Cut the paper in 1/2" or 3/4" strips. You can experiment with other widths, but these are the widths that seemed to work best. I also have three different sizes of straws. For my convenience, I made my hoop gliders with the wider, pearl drink straws. But I had students make hoop gliders with regular straws, and they did well with the smaller diameters, too. So, it really doesn't matter too much. Again, if you have different sizes available, experiment.

These paper strips are 3/4" wide. I like this width for no other reason than that it's the width of scotch tape. So, that's the width I use, but I've seen other project instructions online with 1/2" width instructions. Tape the ends of the strips together and make circles. You can experiment with lengths, but I tend to use 3", 6", 9" and 12" strips. I don't know why. I think it's the proportions that matter, not the actual lengths.

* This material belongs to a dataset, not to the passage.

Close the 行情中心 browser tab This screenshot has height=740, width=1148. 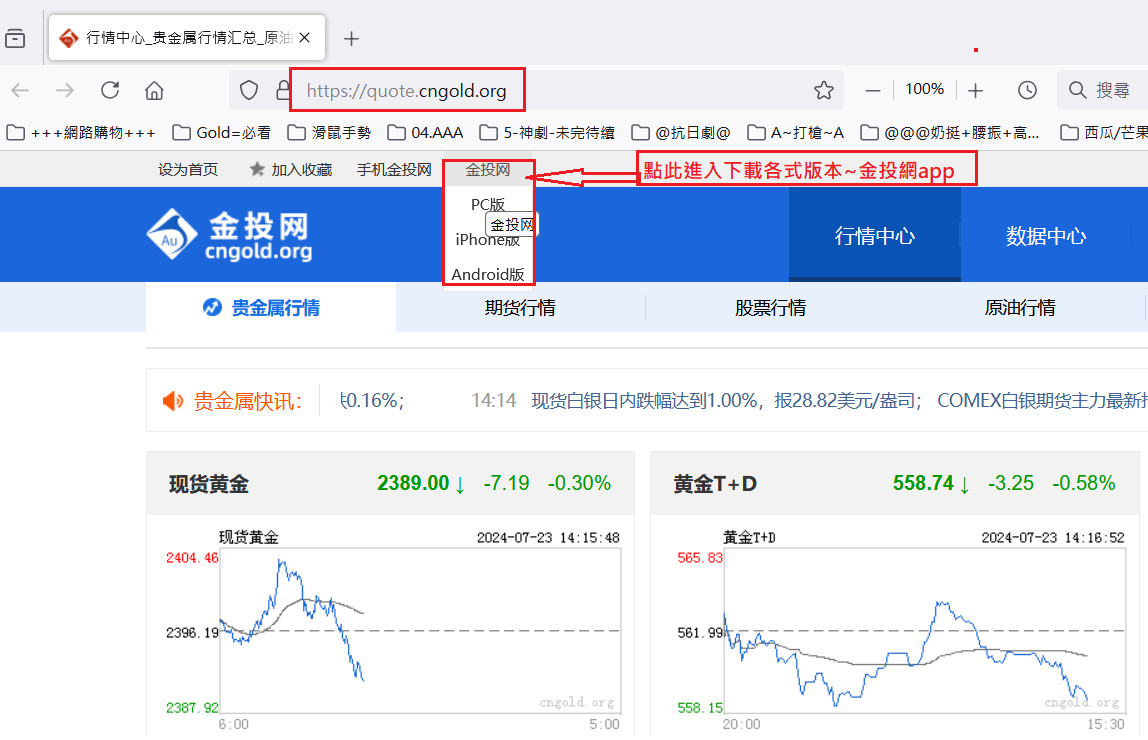[305, 38]
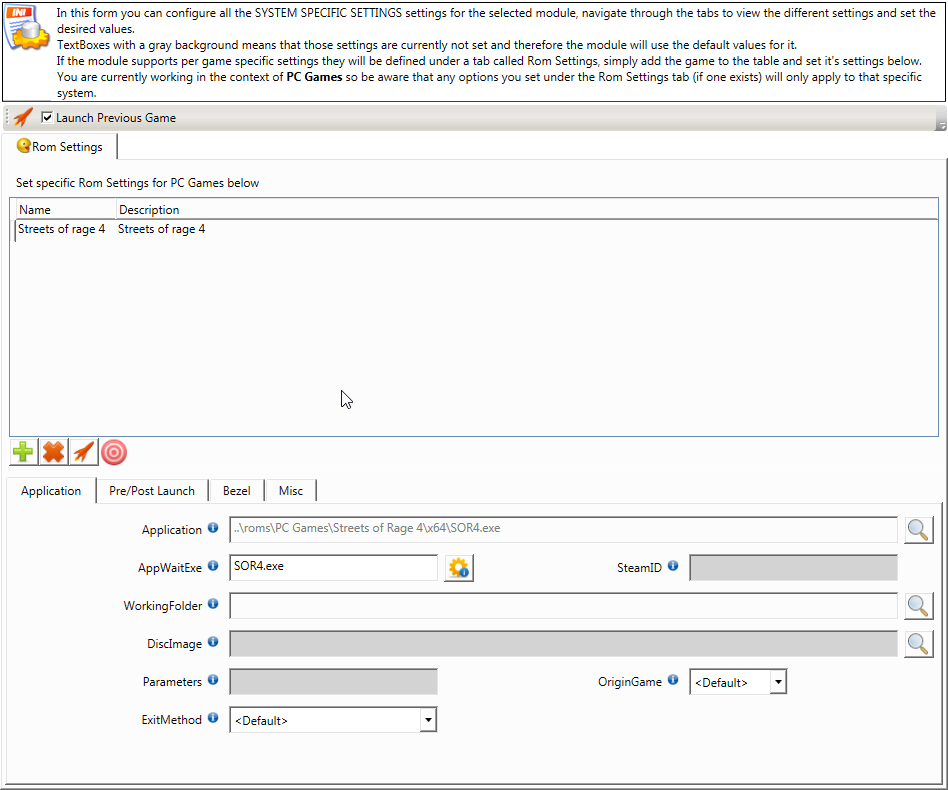Click the gear icon beside AppWaitExe field
Viewport: 948px width, 790px height.
tap(459, 568)
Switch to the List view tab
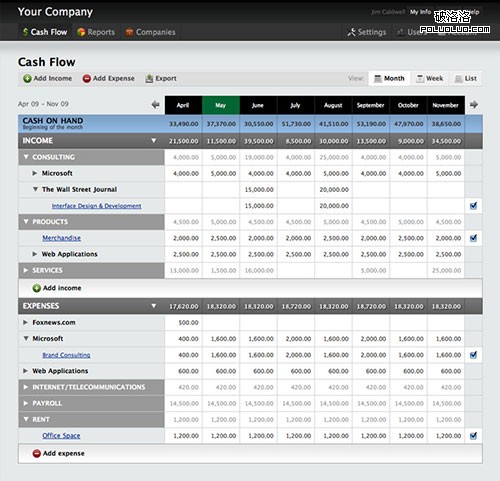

You can put as many or as few hoops as you want. But the minimum number is 2.

Have fun with where you put the hoops. Go crazy and fail spectacularly!

As you see, the left hoop gliders hoops are not aligned. The hoop in the back is attached in the middle, but the hoop in the front is attached to the right handside. Play with where you attach the hoops - in the middle, left side, right side, etc.

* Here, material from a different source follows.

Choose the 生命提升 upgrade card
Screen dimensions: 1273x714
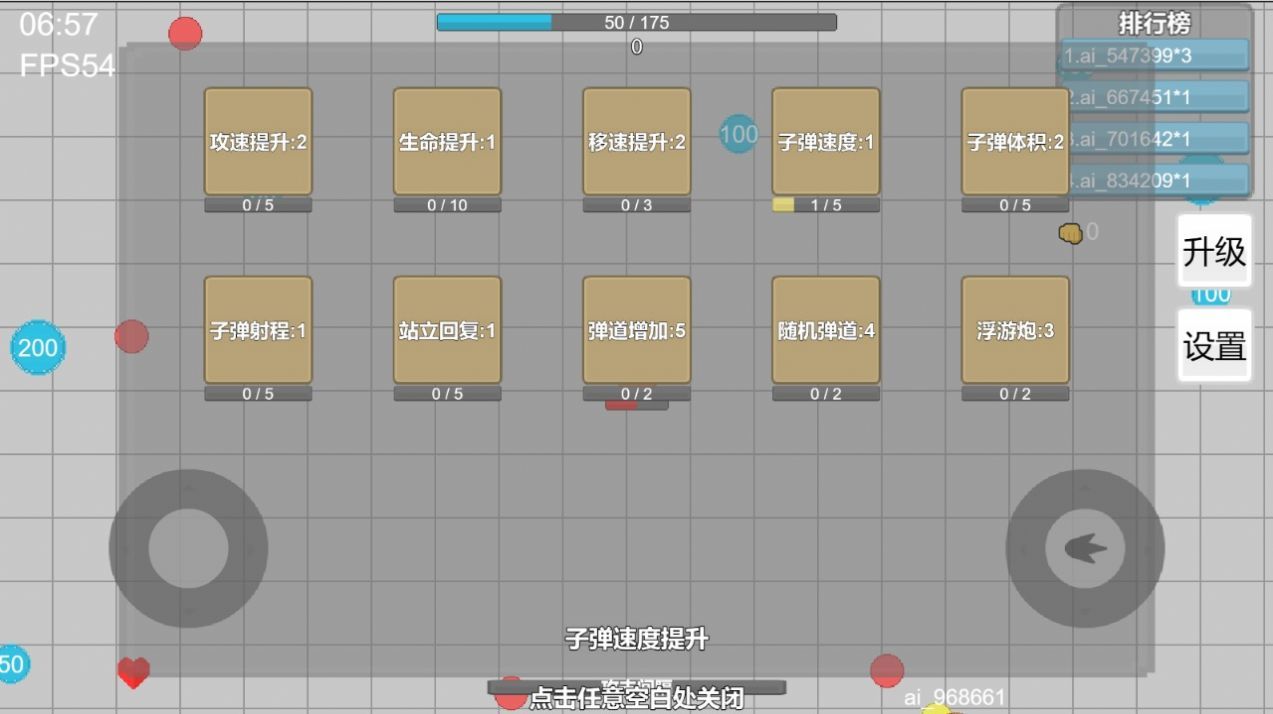coord(447,142)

Just want to show you the different sizes of the hoops I attached. Again, the goal of these projects is to have fun.

I made 4 hoop gliders this morning. but when I conducted this project in class, some students have made as many as 10+ gliders. So, make a lot and have fun.

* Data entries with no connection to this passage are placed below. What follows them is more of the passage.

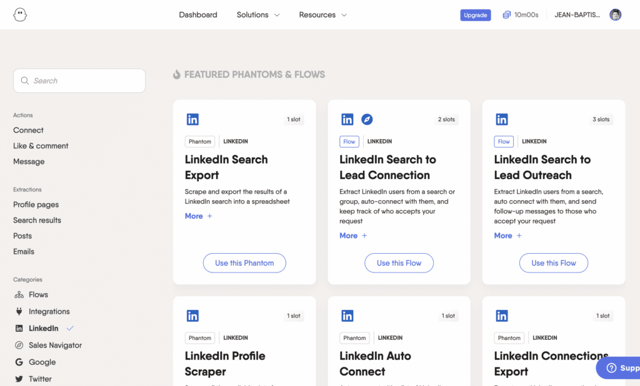
Task: Filter by the Profile pages extraction
Action: 36,204
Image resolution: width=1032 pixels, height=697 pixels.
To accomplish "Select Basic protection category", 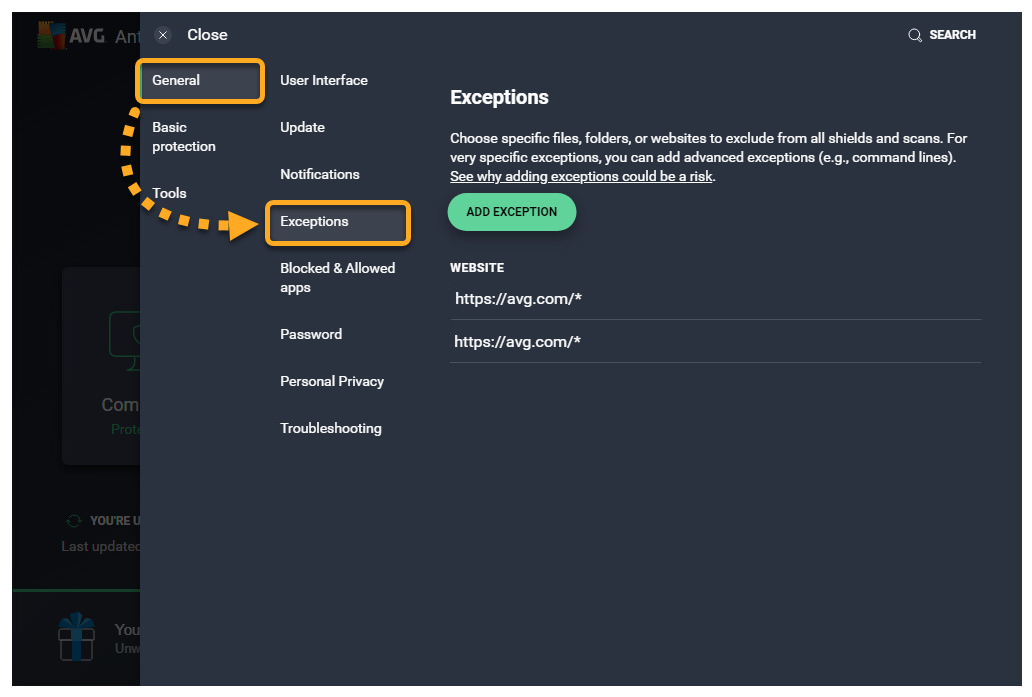I will (x=184, y=137).
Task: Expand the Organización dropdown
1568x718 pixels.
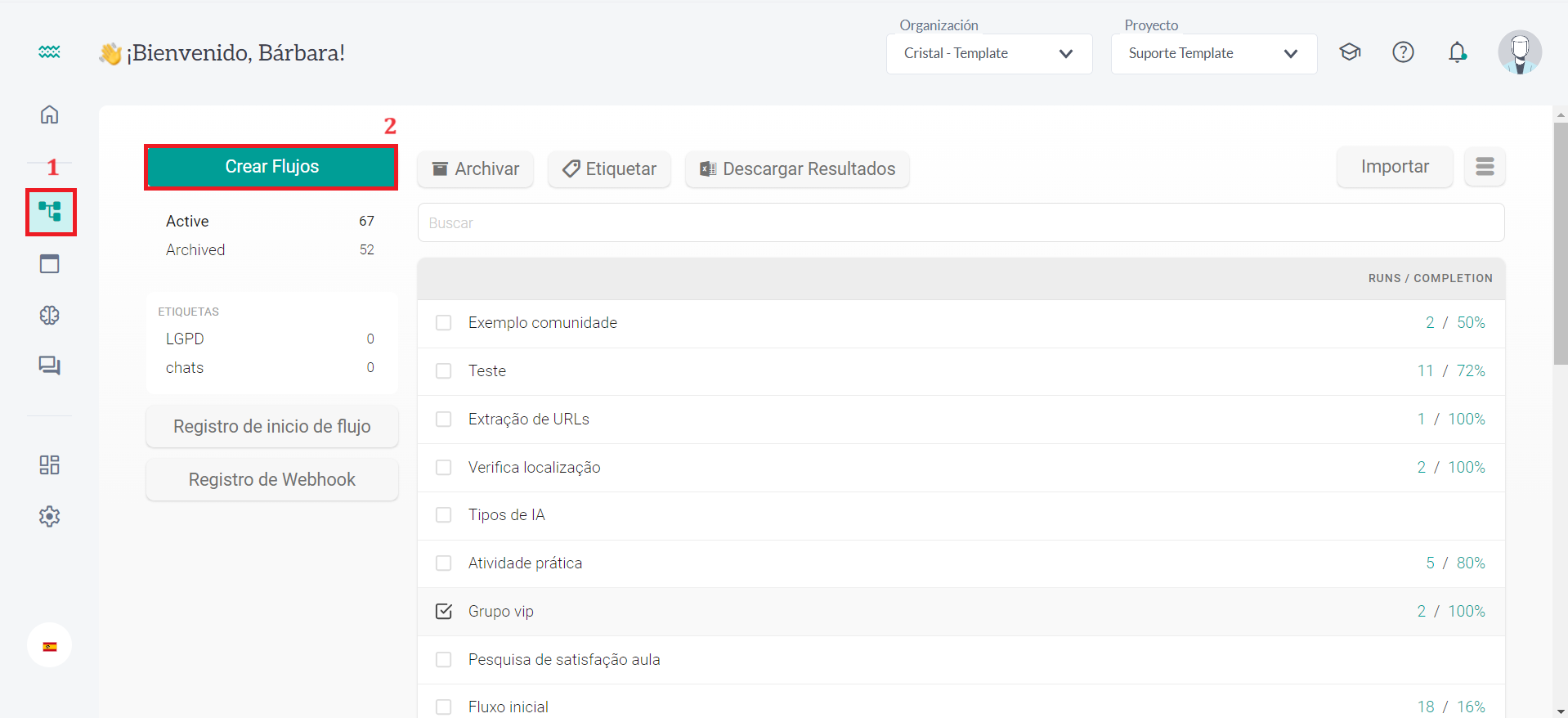Action: point(988,54)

How to throw a hoop glider. Gently throw it forward.

 

This one flew pretty straight and far.

This one flew the farthest, almost toward the fence & the rose bushes.

This one was interesting to look at slow-mo, because the largest loop would swing back and forth between left and right. But it didn't fly far.

This one was all over the place, but interesting to watch.

It's a perfect day to fly gliders! Have fun!

Squeeze Bottle Rockets

This is a variation on Strawkets I saw at RAFT, and I wanted to see if these would fly as well as the original Strawkets experiment I did with students a while back.

Four 6th grader classes conducted this experiment recently, and the results were conclusive - lung power wins! There's no comparison between lung power and squeeze bottle power. Unfortunately, I didn't take pictures in class, so I took these pictures separately.

This is what we're building today.

List of Supplies:

• Straws, 2 kinds, one skinnier than the other (they should be able to slide easily inside of one another but not too loose)
• Facial tissue
• Index cards
• Adhesive tape
• Scissors
• Squeeze bottle
• A piece of soft foam to cover the bottle opening

All the materials are easy to find except for the squeeze bottle. I think you can find these at Target or Walmart in the travel container section.

The black piece on top of the squeeze bottle is a squishy foam with a hole in the middle for the straw. If you don't have anything like this, you can just tape over the opening, insert the straw, and tape around the straw to make sure that no air is escaping (except through the straw).

Try flying your straw rockets with the inner straw pushed all the way in & pulled out to the bendy neck of the skinnier straw. Experiment and find out which way works better.

Take a piece of tissue, twist and fold into an oval shape, and push it into one end of the straw to make it the front end of rocket. Cut pieces of an index card (try to have fun with different shapes and sizes) and attach them at the end of your rocket as tails.

These are some of the shapes I experimented with today, but in class, students are VERY creative with sizes (huge to tiny) and shapes (let your creativity explode). Have fun with them.

This is one of those experiments where I have the students yell, "Fail Spectacularly!"

So, go forth and fail spectacularly by experimenting with crazy shapes and sizes.

And always, I hope you have a lot of fun.